Que alguien encienda el sol y derrita la nieve que nos cubre y hasta nos rellena como pavos de película americana.

Añoranza de calorcito, de luz, que ponga en marcha (con gana) la maquinaria del cuerpo, que estos días pesa más que las calderas industriales. Ese frío que nos abotarga y paraliza…

A algun@s el manto blanco los lanza a la montaña, equipo y parafernalia mediante (cartera también), llenos de euforia y energía… A otr@s solo les invita a quedarse en casa. No hay abrigo que nos parapete de la gelidez interior que imprime este tiempo.

Yo, mejor calentito aquí dentro.

La rutina diaria se vuelve cuesta arriba cuando el termómetro baja. Bendito sur, afortunados sureños.

El cuello y los hombros se cargan de sostener tanta capa de indumentaria. Duele recordar la caricia del sol que se fue.
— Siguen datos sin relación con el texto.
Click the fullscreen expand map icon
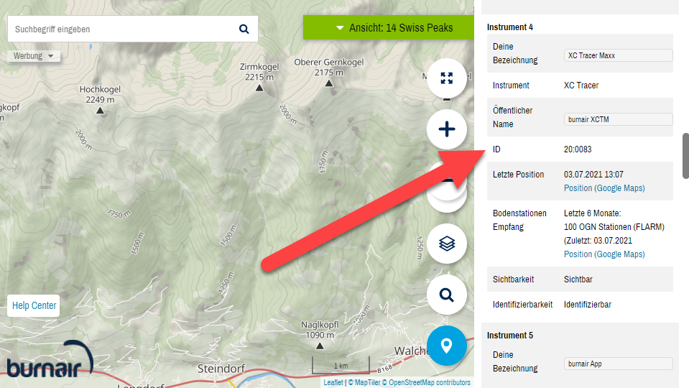Image resolution: width=689 pixels, height=388 pixels. 446,78
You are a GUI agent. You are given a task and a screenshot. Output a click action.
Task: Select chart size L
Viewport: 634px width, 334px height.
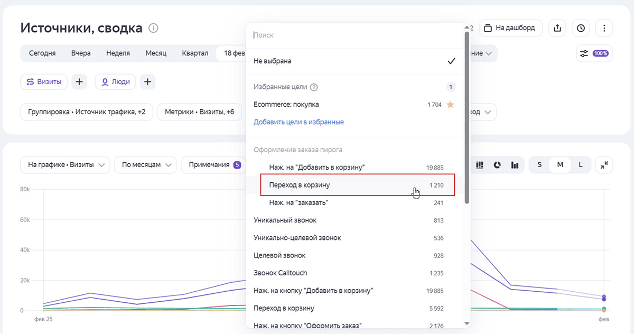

Las redes sociales se plagan de bucólicas estampas de pueblos blanqueados por efecto climatológico. «¡Ooooh, qué bonito!»… y qué frío y qué poco práctico.

Sueña la niña de ciudad poco visitada por la nieve con hacer el muñeco del cuento. Dichoso el adulto que conserve esa ilusión. Yo estos días solo siento frío y morriña de sol.

¿Soy la única que no le ve el encanto a la nieve por ningún sitio?